Since DevOps Guru was announced at re:Invent 2020, AWS has released additional features and expanded the resources covered. Now that it’s GA, we support CloudWatch Agent Container Insights, and an improved dashboard experience that includes a system health summary based on resources, as well as the existing CloudFormation Stacks view.

As a best practice, AWS recommends multi-region and multi-account deployments as your workloads expand in size and complexity. Enabling Amazon DevOps Guru in multi-account along with AWS Organizations offers benefits, such as centrally controlling which AWS resources DevOps Guru monitors across your organization with quick and centralized deployment. This also lets you configure how DevOps Guru notifies the operations team when it detects anomalies and generates insights. You can send the alarms to a SNS topic, create incident items on Systems Manager OpsCenter, or both.

As seen in this post, configuring DevOps Guru for your multi-account environment using AWS CloudFormation stacks was already possible. The new integration with AWS Systems Manager Quick Setup makes it easier and quicker to configure DevOps Guru across accounts in your AWS Organizations. This post walks you through the steps to use this new feature and utilize the real-time visualization of your configuration status provided by Quick Setup.

Solution overview

Quick Setup is a Systems Manager feature that lets you configure and deploy AWS services quickly with the recommended best practices. By utilizing Quick Setup, you can instantly setup services in individual or across multiple AWS accounts and regions within your AWS Organizations.

Instead of manually logging into individual accounts and configuring each region where your applications run, you can use Quick Setup to enable DevOps Guru across your multiple organizational units (OUs) and regions following the AWS best practices. Once you enable DevOps Guru for the selected OUs and regions, it will monitor your applications to provide insights if it detects anomalous behavior. DevOps Guru surfaces the issue by creating an OpsItem on Systems Manager OpsCenter, and by publishing a message on an SNS topic.

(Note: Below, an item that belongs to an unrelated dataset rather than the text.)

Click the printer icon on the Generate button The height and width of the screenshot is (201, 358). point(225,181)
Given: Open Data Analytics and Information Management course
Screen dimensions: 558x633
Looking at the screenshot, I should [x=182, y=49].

The following diagram shows a typical AWS Organization setup, with multiple organizational units containing different AWS accounts. It shows an administrator account where you enable DevOps Guru from Systems Manager Quick Setup, and a dedicated OpsCenter dashboard on each target account in order to collect the anomalies detected by DevOps Guru through OpsItems.

Architecture diagram depicting how to use Systems Manager Quick Setup to enable DevOps Guru in your Organizational Units from a central account

Figure 1: Target Architecture diagram

Specify which AWS resources you want DevOps Guru to analyze by using AWS CloudFormation stacks, or enable it to monitor every resource in your AWS account and region. Either way, in order to detect the anomalies and create insights, DevOps Guru monitors Amazon CloudWatch metrics along with AWS CloudTrail logs that your AWS resources generate.

Prerequisites

Before getting started, make sure you have these prerequisites:

  • An organization with AWS Organizations. If you are not familiar with AWS Organizations terminology, refer to AWS Organizations terminology and concepts
  • Two or more organizational units (OUs)
  • One or more target AWS accounts in each OU
  • One central (or administrator) account with privileges to manage the target accounts

Enabling DevOps Guru with Systems Manager Quick Setup

Follow these steps to enable DevOps Guru by using Quick Setup:

  1. Choose a home region– If you are using AWS Quick Setup for the first time, choose home region, which is the region where Quick Setup creates the AWS resources used to deploy your configurations.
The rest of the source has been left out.